Question: Why is Row-based Processing Bad?
A reader writes:We have recently bought Netezza v4.5 and planning to move out EDW from Oracle 10g. We have a lot of PL/SQL ETL written along with OWB ETL. Do you have any examples why cursors ( Row Based Processing) are bad choice for both Netezza and Oracle for data warehousing application.
Unfortunately, I do not have any real-world examples of why this is a bad idea that I can share. At least not without getting myself in trouble and/or making some people angry at me, anyway.
When dealing with relational databases think sets, not rows.
Though we're used to thinking in terms of individual rows, SQL works on sets of rows. Relational databases process SQL, so... if you want your database to perform well, you've got to design things in terms of sets, not rows.
To a large degree people already think about sets without really realizing it. Here's a really contrived example: Let's say you wanted to find all the rows in a table where the Color field has a value of blue. You wouldn't write a stored procedure to loop over all the rows, inspecting the Color field of each, would you? No, you'd write a query that includes "WHERE Color = 'blue'" in it, and let the database figure out which set of rows within that table fits that criterion. See? You're already thinking about sets without even realizing it.
Where set-based thinking really becomes important, however, is scalability. Set-based operations are easy to break up into chunks and thus easy the parallelize. In a partitioned table, each partition is essentially its own set, so each partition can be operated on independently. In an MPP system like Netezza, where each table is distributed across all the SPUs, each SPU can operate on its set of data independently. Operating on independent sets in parallel makes things not only fast, but scalable - more independent sets equals higher possible scalability.
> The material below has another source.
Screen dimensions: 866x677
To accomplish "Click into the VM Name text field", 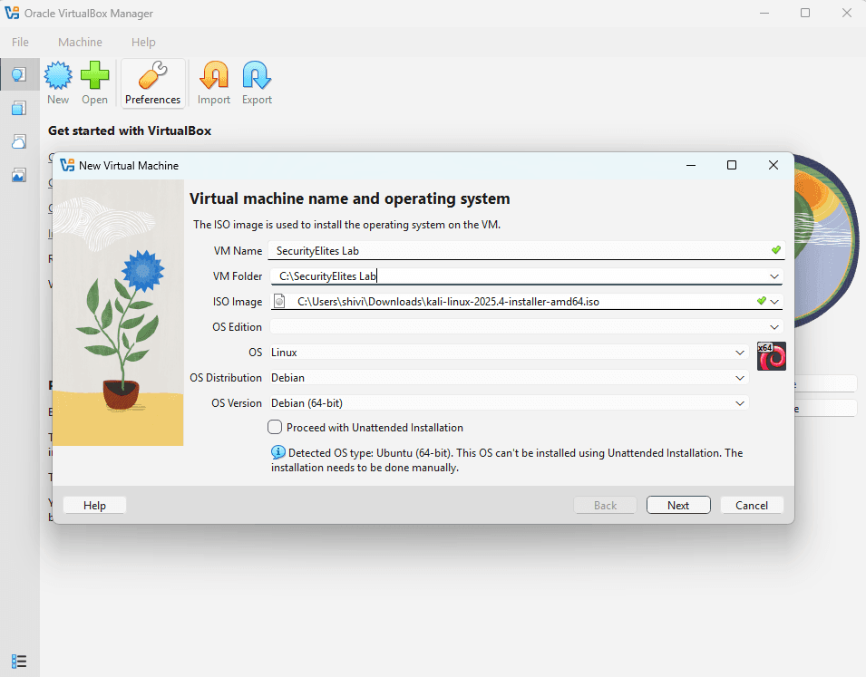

Cursors, on the other hand, well, they allow you to go one row at a time over all the rows you have to deal with. That's what they were designed for, after all. Wanna guess how (not) fast and (not) scalable that is?
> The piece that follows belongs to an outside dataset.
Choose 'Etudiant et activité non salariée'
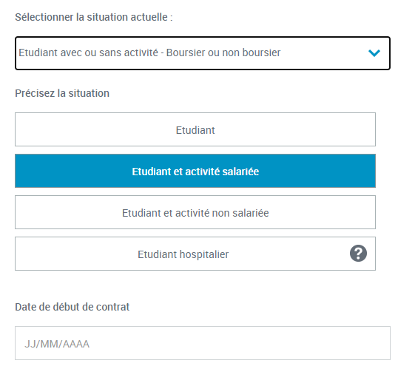 [x=195, y=212]
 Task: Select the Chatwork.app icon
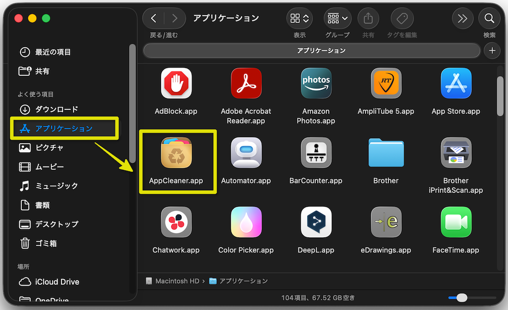(176, 222)
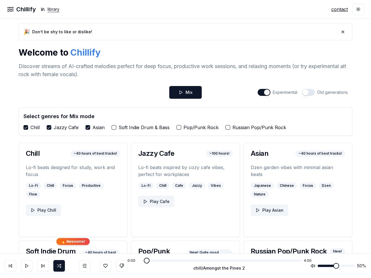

The other factor to consider here is portability, or lack thereof. I'm not going to claim that all SQL is effortlessly portable between different database systems, but there's no question that queries are easier to move between systems than stored procedures. All the stored procedure languages I'm familiar with are proprietary, at any rate, and proprietary generally equals 'intentionally not portable'.
Why is portability important? Nobody likes to admit it, but for any given software system, the odds are good that you're going to have to rework everything at least once. Whether that's because you're forced to change database systems or because you need to generally overhaul things to get the functionality you want, it's highly likely to happen. Functionality built on a non-proprietary foundation makes both of those easier.
If you don't believe me, see the question that started this whole discussion.
Disclaimer: I detest stored procedures, and it has been a mercifully long time since I've worked extensively with Oracle. Thus I am unaware of any easy way to have multiple instances of a stored procedure running with each operating on different subsets of data, with Oracle or any other DB. If there is then I expect to be soundly and publicly redressed by those who know better. Regardless, I would think that set-based approaches would still make for more scalable solutions simply because sets are what relational databases are designed to work on, not procedural programs.


1. Fetch the 1B rows into an app server and count them using a java cursor
2. Open a cursor in PLSQL and count the same rows
3. select count(*) from table_1B (or avoid the FTS and count values in the PK col with an index FFS
there are orders of magnitude performance/scalability as you move from 1 to 2 to 3. Only do in PLSQL, JAVA or C what you absolutely HAVE to do. Use set based SQL for everything else.
- Concerned citizen